▸ GIVEN PASSAGE
□ □ □ □ □ □ □
There was no significant difference between the groups in terms of the number of days from onset of symptoms to emergency room presentation, to ICU admission and to intubation (Table 1).

Co-pathogens and other antibiotics

As shown in Supplementary Table 2, co-infection with a respiratory virus was confirmed in 21 patients (10 patients in the macrolide therapy group and 11 in the control group). Atypical co-pathogens were diagnosed in a small number of patients (legionella, 1; chlamydia, 1; mycoplasma, 3). Other antibiotics received by patients are shown in Supplementary Table 3.

Co-interventions

Throughout their stay in ICU, patients in the macrolide therapy group received more high-frequency oscillation ventilation (19/136; 14%) than those in the control group (7/213; 3.3%; = 0.0002), oseltamiver therapy (99/136; 72.8% versus 97/213; 45.5%; P   =  0.0001), intravenous immunoglobin (15/136; 11% versus 9/213; 4.2%; P  = 0.01), and more renal replacement therapy (79/136; 58.1% versus 95/213; 44.6%; P  = 0.01) (Table 2 ).

Table 2.
□ □ □ □ □ □ □
▸ LISTED RECORDS
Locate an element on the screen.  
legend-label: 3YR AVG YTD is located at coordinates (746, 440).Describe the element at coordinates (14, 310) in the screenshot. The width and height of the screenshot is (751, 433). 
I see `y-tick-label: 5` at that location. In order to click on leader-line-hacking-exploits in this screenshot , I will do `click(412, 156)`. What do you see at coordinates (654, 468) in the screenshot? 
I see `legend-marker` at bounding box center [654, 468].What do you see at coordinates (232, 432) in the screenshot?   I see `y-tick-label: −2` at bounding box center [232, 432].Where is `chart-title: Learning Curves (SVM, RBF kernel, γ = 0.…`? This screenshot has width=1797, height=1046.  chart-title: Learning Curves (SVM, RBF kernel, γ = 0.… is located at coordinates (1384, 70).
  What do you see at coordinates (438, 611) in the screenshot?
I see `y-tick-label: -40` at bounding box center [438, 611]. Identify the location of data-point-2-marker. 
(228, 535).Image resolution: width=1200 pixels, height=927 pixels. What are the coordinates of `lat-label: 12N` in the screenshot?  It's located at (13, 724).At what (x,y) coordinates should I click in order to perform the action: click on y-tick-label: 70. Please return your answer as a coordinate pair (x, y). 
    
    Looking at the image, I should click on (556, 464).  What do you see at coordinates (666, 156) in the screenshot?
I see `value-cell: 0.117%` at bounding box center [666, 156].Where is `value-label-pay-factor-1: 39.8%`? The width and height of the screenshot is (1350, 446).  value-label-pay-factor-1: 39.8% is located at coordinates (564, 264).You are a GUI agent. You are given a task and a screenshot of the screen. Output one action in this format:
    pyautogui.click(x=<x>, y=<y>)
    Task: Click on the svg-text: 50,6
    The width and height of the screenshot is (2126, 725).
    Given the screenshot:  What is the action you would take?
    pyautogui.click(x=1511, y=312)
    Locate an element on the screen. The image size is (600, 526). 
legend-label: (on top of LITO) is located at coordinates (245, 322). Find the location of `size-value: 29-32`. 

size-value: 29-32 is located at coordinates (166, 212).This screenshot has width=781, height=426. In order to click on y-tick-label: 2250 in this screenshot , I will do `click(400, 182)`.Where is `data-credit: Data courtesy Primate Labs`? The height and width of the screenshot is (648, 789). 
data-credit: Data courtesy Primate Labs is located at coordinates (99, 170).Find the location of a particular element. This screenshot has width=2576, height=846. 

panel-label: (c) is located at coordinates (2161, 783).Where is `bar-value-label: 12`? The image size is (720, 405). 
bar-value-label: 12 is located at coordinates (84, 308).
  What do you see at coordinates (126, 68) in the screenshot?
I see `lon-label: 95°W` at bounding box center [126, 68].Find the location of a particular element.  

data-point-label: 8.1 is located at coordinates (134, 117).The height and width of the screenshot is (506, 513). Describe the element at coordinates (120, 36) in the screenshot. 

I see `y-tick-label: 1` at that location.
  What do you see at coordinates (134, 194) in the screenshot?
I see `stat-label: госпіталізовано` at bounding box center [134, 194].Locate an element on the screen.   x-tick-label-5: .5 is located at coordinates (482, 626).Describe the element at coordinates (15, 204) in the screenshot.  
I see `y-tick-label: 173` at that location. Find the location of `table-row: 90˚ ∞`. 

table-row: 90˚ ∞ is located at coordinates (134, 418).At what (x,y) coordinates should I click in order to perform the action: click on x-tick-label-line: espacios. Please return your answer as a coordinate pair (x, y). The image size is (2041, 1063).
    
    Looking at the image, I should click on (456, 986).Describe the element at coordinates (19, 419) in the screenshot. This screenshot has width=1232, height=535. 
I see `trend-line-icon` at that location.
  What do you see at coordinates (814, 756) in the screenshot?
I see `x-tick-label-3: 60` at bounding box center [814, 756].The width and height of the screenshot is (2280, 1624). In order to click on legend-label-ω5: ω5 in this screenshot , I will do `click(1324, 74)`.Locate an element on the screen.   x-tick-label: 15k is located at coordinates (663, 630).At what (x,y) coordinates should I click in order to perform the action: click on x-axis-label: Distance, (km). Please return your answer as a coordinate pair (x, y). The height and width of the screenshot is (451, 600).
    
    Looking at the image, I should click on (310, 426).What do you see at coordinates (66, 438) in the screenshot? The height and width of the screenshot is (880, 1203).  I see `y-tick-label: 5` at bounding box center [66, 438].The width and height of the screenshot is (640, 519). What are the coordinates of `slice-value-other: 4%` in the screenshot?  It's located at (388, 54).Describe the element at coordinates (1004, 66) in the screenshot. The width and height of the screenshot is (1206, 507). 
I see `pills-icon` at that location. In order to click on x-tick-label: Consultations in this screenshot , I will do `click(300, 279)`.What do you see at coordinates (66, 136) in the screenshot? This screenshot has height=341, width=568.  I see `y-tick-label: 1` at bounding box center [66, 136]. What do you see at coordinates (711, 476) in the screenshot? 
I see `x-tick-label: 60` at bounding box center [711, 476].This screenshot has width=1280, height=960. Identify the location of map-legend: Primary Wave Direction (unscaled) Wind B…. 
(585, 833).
□ □ □ □ □ □ □
▸ WHAT YOU WILL DO
According to the study passage, in how many patients was co-infection with a respiratory virus confirmed? Answer from the study passage alone, not from the records.

▸ ANSWER SPACE
21 patients: 10 in the macrolide therapy group and 11 in the control group.